Specifically, IN measurements will be made in association with two aircraft-based measurement programs having objectives that include the investigation of ice initiation in wave clouds, mid-level layer clouds, isolated cumuli and cirrus clouds. These experiments are ICE-L (Ice in Clouds Experiment - Layer clouds) and PACDEX (PACific Dust Experiment). Building on methodologies developed in previous studies by this research group, specific sampling procedures will be used within the context of flight plans to investigate ice formation processes and to relate IN measurements to ice crystal concentrations in clouds. Further, the compositions of ice nucleating particles will be measured and both concentrations and compositions will be related to aerosol sources, using supporting measurements and guidance from global aerosol transport models. Both field studies have a particular emphasis on evaluating the impact on cloud formation and properties of long-range dust transport from Asia to the U.S. in Spring. Results are expected to inform and improve numerical model simulations of mixed- and ice-phase clouds.

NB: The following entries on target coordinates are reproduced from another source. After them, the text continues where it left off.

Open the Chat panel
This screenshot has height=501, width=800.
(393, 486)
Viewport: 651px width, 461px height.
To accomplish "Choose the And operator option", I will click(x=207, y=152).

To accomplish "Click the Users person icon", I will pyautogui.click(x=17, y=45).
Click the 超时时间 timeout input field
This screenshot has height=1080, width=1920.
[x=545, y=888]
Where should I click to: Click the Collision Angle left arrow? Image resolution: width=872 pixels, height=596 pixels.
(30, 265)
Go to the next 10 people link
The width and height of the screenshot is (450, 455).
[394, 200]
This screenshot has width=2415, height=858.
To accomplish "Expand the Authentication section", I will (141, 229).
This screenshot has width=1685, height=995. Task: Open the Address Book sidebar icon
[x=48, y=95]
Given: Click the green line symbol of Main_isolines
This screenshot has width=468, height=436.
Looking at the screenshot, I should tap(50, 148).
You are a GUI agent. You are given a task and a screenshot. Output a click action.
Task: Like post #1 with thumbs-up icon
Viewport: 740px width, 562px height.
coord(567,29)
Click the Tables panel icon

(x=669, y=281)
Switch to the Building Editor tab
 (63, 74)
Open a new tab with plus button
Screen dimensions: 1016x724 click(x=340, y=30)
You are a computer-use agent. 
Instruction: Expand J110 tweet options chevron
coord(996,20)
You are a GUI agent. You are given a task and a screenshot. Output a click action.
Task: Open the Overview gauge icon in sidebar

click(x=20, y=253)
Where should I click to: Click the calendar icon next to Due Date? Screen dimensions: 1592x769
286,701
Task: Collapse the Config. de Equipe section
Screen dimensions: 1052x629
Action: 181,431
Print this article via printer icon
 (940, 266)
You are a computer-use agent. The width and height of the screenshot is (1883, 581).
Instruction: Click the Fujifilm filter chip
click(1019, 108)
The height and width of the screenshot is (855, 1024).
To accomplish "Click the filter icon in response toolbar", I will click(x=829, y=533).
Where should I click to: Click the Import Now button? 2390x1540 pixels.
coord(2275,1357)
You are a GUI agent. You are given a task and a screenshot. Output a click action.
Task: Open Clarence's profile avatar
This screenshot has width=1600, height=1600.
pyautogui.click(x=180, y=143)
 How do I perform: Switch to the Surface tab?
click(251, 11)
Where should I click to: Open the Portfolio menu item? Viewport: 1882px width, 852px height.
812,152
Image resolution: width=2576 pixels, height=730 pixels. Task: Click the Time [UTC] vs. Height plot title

The intellectual merit of the project lies in the expected improvement in understanding the important sub-population of aerosols that affect cold cloud properties directly and climate indirectly. Participation in the field studies offers an unprecedented opportunity to confirm and augment understanding of ice initiation in clouds and links to aerosol particles of natural or manmade origin.
This work will have broader impacts through promoting graduate education and training, enhancing research infrastructure, testing new measurement capabilities on a new airborne platform, and through collaboration with numerical modelers, application of results toward global climate change issues. A graduate student and post-doctoral researcher will participate in the field experiments, which will involve collaborations amongst scientists in different disciplines from multiple universities and from a national research center. Finally, these data are of critical importance to unresolved issues in global change and climate impacts of anthropogenic activities. It is expected that the research of this research will find broad applications as diverse as global studies of the effects of human activities on cloud formation and development of improved parameterizations in cloud resolving and global models.